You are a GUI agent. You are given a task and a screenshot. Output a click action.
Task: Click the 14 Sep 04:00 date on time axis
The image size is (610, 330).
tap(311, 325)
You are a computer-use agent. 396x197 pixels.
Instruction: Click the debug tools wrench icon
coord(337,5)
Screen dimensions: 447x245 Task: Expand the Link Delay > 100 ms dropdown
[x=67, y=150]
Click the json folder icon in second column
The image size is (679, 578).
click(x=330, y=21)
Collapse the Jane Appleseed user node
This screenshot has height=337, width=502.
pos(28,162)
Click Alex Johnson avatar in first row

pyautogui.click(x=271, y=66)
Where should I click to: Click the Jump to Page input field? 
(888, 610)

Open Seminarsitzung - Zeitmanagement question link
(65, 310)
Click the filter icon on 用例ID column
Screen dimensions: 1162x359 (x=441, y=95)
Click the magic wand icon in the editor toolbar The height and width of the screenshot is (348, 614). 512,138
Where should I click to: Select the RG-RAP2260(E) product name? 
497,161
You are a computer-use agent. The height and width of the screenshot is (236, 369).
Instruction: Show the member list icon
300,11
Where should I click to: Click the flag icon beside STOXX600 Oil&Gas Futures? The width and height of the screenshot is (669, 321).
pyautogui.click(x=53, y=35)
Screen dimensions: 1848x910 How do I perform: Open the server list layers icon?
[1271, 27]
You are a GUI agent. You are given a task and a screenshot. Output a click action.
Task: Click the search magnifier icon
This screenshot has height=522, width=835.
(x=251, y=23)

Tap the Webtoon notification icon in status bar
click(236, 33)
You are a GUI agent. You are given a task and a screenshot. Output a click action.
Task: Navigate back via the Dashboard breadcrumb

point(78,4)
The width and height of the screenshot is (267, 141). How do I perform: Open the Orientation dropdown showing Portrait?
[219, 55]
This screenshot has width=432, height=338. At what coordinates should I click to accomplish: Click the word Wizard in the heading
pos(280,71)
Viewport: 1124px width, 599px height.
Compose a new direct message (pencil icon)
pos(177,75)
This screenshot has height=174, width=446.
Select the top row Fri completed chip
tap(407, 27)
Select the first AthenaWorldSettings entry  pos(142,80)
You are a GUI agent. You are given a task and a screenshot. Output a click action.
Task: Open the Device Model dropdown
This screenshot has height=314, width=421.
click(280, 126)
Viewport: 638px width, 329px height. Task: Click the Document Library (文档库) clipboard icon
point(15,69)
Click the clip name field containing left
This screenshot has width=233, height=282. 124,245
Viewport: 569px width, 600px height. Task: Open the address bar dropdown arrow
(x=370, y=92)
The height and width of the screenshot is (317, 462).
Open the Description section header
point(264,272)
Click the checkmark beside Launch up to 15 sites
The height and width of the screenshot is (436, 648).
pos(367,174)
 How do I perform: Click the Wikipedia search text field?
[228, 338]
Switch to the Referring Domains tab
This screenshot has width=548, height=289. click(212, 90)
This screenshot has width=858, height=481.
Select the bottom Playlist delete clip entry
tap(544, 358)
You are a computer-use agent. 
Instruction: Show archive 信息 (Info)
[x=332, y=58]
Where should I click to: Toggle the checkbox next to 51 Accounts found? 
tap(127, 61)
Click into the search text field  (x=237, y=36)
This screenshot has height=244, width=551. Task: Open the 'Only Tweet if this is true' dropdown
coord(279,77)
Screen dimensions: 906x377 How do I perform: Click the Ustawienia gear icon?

● YOUR GOAL
Across the listing, count the lines that contain "computer". Nothing but the number should be returned.

● THE COMPLETED TASK
3